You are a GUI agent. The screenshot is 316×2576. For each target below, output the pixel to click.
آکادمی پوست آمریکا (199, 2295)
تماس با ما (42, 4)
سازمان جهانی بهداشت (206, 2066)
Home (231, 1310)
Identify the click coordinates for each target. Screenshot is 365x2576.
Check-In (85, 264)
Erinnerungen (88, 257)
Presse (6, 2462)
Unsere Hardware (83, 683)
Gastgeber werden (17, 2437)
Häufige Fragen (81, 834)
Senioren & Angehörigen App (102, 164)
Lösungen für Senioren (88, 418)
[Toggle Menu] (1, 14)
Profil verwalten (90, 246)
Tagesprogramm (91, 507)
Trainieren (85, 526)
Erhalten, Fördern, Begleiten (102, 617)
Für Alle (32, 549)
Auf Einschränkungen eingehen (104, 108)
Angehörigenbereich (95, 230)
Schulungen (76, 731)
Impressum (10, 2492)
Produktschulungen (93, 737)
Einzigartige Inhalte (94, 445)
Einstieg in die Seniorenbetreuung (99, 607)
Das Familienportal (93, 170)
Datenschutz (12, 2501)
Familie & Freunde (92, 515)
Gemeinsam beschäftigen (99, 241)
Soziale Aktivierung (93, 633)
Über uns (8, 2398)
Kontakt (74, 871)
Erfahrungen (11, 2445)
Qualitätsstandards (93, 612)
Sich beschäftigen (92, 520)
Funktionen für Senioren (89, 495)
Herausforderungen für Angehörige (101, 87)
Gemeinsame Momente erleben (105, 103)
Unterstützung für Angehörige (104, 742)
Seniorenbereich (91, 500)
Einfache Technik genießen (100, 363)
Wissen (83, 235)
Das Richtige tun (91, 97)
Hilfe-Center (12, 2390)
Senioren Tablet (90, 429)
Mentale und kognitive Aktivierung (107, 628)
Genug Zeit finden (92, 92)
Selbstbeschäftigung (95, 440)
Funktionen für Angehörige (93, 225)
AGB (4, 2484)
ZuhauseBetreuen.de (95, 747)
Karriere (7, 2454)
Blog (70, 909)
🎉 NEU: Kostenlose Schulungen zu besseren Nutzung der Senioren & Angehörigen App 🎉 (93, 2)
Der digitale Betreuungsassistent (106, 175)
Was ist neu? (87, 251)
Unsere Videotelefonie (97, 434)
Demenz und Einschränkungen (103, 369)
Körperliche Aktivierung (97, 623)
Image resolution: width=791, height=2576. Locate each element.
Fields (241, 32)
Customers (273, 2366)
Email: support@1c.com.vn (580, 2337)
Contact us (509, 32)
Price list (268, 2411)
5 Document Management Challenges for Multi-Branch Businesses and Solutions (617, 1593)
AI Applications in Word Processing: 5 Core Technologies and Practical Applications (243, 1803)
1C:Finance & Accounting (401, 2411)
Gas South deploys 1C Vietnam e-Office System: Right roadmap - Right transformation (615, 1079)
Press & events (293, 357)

---+---

* **Work required**: Write out again exactly the lines that run from the one holding "AGB (4, 2484)" through the last line of the data; omit all other lines.

* **Task response**:
AGB (4, 2484)
ZuhauseBetreuen.de (95, 747)
Karriere (7, 2454)
Blog (70, 909)
🎉 NEU: Kostenlose Schulungen zu besseren Nutzung der Senioren & Angehörigen App 🎉 (93, 2)
Der digitale Betreuungsassistent (106, 175)
Was ist neu? (87, 251)
Unsere Videotelefonie (97, 434)
Demenz und Einschränkungen (103, 369)
Körperliche Aktivierung (97, 623)
Image resolution: width=791, height=2576. Locate each element.
Fields (241, 32)
Customers (273, 2366)
Email: support@1c.com.vn (580, 2337)
Contact us (509, 32)
Price list (268, 2411)
5 Document Management Challenges for Multi-Branch Businesses and Solutions (617, 1593)
AI Applications in Word Processing: 5 Core Technologies and Practical Applications (243, 1803)
1C:Finance & Accounting (401, 2411)
Gas South deploys 1C Vietnam e-Office System: Right roadmap - Right transformation (615, 1079)
Press & events (293, 357)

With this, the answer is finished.